Some of the things we’ve learned along the way:

  • There is a need to represent multiple reaction events per adverse reaction substance.
  • There is a need to represent a generic substance or class of substance PLUS specific substances on a per exposure basis. For example the class of penicillins AND exposure to amoxycillin and/or phenoxymethylpenicillin.
  • Severity has been very contentious. Making sense of Severity outlines some of the common issues around clinical use of severity. The specific issues about use of ‘Severity’ in the context of Adverse reaction follow:
    • In discussion with clinicians we have had a lot of pushback about attributing a consistent way of describing ‘severity’ to the ‘reaction event’, and in fact, whether it added any value at all. As a result we removed it from the model. Other qualitative descriptors have been considered including clinical impact on the patient etc but there has been no consensus. Our approach is to continue deliberations on these and add them as a part of a revision in the future if necessary.

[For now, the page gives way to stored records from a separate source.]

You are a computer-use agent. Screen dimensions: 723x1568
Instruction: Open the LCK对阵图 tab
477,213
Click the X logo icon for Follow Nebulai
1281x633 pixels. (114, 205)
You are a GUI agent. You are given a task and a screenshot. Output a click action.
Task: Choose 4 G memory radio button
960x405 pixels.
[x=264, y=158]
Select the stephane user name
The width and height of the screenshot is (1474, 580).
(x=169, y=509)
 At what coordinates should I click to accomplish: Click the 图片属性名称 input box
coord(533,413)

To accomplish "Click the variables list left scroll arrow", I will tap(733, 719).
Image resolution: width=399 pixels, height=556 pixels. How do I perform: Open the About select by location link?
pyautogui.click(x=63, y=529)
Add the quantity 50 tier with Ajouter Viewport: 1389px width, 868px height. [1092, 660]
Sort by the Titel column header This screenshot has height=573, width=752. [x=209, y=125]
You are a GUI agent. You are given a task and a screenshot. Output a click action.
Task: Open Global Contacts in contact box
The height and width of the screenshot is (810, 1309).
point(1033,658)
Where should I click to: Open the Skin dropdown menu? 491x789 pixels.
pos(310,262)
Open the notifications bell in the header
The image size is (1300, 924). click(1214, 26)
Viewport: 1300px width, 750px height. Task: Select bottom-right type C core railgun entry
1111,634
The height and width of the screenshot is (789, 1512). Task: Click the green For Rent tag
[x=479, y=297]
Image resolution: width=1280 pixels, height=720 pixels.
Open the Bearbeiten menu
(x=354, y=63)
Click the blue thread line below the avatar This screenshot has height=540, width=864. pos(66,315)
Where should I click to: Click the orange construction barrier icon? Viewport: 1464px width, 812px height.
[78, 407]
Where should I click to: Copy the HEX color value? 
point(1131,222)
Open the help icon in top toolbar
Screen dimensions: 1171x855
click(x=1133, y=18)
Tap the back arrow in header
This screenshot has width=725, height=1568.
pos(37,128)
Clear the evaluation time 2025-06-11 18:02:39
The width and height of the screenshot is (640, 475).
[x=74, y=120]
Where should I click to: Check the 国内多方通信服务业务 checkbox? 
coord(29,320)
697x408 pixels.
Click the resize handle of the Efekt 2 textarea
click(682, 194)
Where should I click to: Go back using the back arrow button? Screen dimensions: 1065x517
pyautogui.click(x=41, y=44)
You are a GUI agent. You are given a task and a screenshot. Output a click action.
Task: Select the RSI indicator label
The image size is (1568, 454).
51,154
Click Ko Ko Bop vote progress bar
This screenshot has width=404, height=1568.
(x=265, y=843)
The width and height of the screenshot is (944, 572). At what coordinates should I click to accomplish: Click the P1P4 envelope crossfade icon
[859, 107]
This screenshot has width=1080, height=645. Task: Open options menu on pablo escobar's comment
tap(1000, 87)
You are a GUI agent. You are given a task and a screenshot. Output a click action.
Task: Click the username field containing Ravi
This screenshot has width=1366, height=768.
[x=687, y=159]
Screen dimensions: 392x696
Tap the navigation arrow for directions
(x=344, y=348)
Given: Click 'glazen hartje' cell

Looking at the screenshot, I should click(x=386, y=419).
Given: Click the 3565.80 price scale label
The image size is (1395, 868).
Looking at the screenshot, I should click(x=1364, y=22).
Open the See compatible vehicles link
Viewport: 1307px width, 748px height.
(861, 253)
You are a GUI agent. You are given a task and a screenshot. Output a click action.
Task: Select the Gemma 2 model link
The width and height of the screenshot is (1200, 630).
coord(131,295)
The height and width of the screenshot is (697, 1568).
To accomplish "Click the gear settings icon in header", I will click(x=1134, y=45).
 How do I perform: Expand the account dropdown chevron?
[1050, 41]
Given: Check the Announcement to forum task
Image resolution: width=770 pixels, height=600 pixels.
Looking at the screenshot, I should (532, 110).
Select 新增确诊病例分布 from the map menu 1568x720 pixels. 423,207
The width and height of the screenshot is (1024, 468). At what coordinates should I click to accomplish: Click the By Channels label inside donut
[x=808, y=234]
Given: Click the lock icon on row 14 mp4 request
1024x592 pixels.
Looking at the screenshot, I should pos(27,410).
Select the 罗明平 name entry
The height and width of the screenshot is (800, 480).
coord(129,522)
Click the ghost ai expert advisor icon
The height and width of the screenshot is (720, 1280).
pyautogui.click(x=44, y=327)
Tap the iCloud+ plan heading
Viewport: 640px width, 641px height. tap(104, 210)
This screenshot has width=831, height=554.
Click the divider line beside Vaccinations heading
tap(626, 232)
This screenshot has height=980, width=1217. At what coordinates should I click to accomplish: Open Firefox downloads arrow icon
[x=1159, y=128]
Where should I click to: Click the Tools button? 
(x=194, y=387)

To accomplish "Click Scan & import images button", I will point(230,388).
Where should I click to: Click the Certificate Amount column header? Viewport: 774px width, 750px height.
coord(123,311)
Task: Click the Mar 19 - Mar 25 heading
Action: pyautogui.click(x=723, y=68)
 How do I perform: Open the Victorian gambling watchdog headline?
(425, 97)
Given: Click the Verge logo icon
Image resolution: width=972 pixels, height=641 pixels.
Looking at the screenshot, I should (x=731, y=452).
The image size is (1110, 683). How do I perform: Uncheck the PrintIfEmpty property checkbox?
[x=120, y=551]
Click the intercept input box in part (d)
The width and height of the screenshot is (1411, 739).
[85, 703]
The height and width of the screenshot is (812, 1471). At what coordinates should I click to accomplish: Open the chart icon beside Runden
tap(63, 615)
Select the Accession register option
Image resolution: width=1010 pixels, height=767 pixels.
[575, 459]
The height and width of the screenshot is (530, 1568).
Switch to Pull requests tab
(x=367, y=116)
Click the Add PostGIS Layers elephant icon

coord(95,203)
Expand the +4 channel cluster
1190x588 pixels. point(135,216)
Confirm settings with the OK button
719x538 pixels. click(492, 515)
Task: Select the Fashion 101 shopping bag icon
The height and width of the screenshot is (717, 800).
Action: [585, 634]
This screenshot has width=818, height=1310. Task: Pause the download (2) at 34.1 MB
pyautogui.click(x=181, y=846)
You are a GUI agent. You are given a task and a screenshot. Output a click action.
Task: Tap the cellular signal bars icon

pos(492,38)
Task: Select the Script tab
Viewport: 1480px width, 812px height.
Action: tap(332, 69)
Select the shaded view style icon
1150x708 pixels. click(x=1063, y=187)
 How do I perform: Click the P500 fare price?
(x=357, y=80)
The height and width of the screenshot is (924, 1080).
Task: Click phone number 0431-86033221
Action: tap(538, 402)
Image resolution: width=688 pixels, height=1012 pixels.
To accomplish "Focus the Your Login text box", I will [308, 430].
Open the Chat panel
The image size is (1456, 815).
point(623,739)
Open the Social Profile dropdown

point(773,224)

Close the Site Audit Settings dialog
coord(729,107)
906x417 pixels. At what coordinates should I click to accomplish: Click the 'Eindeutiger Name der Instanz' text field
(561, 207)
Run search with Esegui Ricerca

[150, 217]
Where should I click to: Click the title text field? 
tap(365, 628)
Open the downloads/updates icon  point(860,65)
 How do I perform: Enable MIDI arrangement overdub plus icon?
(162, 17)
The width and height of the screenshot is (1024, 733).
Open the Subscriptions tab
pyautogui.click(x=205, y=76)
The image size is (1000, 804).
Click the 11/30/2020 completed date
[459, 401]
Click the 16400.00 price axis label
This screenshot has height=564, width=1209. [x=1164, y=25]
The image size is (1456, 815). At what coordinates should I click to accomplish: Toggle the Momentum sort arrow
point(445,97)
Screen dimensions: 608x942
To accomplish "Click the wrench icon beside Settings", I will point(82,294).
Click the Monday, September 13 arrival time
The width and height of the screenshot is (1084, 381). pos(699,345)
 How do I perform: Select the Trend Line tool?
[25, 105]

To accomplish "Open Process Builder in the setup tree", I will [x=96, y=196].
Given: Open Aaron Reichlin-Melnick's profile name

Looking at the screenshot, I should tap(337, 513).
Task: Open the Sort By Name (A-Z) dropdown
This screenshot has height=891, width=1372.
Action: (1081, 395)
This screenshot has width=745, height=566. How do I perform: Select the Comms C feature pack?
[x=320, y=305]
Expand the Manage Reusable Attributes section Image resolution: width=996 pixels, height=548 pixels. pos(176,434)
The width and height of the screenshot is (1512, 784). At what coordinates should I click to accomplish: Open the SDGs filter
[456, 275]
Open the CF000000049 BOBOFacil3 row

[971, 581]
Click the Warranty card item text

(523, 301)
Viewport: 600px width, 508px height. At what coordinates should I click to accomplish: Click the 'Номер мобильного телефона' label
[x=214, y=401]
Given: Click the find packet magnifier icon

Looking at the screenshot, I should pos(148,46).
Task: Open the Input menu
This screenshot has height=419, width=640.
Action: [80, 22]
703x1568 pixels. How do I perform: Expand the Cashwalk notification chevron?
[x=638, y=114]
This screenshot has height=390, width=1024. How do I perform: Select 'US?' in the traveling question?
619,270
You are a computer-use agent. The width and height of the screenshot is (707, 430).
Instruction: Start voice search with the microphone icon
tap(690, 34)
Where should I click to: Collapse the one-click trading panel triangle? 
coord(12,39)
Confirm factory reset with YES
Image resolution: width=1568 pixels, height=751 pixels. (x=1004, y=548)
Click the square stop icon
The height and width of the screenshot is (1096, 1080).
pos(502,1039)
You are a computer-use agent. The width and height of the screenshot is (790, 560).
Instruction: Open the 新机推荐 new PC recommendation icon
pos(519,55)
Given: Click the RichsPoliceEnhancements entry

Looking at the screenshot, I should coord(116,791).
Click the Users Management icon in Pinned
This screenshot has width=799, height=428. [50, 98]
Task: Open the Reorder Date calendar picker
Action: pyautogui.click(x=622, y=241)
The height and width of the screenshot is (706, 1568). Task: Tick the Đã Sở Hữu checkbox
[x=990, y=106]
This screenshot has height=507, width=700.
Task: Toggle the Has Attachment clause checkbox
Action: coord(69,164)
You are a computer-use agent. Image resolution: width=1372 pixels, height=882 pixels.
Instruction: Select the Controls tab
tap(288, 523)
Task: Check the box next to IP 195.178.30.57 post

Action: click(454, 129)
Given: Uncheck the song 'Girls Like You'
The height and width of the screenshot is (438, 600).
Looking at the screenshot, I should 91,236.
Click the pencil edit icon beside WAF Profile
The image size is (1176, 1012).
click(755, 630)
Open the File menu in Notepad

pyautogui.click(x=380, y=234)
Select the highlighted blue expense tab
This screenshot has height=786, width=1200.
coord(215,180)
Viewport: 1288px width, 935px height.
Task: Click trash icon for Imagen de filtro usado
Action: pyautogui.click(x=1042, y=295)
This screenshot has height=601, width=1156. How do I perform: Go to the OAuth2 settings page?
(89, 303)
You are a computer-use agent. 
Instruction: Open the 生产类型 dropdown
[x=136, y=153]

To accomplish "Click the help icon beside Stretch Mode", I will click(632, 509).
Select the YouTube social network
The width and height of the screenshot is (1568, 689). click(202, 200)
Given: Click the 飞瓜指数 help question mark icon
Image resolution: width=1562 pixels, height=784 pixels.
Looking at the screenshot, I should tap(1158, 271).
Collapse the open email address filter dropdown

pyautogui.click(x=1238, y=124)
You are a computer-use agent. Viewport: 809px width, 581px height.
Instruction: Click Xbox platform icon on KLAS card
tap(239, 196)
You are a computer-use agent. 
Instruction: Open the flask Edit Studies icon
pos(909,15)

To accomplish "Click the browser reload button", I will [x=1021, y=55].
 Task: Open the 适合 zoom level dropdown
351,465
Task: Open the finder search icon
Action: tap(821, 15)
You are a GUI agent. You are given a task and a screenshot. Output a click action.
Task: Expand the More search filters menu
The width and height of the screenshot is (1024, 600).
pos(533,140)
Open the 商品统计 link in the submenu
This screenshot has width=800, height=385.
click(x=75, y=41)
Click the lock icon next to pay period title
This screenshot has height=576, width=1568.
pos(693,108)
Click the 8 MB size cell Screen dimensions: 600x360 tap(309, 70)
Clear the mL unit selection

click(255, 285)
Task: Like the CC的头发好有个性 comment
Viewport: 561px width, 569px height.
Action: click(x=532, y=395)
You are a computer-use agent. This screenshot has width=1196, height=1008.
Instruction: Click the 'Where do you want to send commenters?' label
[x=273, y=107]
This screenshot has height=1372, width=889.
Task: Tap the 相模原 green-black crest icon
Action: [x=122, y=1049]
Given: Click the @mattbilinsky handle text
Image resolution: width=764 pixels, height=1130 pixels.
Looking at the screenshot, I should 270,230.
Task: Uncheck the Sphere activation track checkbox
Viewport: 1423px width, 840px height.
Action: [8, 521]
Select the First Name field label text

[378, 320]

    • More importantly, we concluded that it is a serious safety risk to attribute a ‘Severity’ to the ‘adverse reaction’ itself. What does a ‘severe adverse reaction’ actually mean? If we are trying to describe the propensity or risk of a reaction if the person is exposed to the substance or agent next time then we are attempting to predict the future a la ‘crystal ball gazing’. We cannot reasonably predict a risk of reaction being mild or moderate. A mild reaction this time does not imply a mild reaction next time and cannot preclude the potential for anaphylaxis at next exposure. Persisting this ‘guess’ in the record can potentially dangerously influence future clinical decision-making. However, conversely, some reactions observed can indicate that the next exposure are potentially catastrophic eg anaphylaxis.
      Our premise is that by adding an adverse reaction entry to an EHR the clinician is effectively flagging a relative contraindication. We have not (based on clinician feedback) included a ‘Severity’ of either the adverse reaction itself or the reaction event. We have included a flag for a clinician to mark only as true if they regard that there is an absolute contraindication (ie unacceptable risk for deliberate future exposure) for that substance/agent.
  • ‘Manifestation’ has been included specifically to allow recording of ‘the clinical manifestation of the adverse reaction expressed as a single word, phrase or brief description, e.g. nausea or rash’.
  • Based on some UK NHS CUI guidelines, it would seem reasonable that first line information available for a clinician in a system will include the same of the substance/agent, the manifestations at each reaction event, source of information. We are suggesting adding the absolute contraindication flag. No mention of severity. Second line information will include the other information in the model, plus potential links to the specific reaction events recorded elsewhere in the record, if available.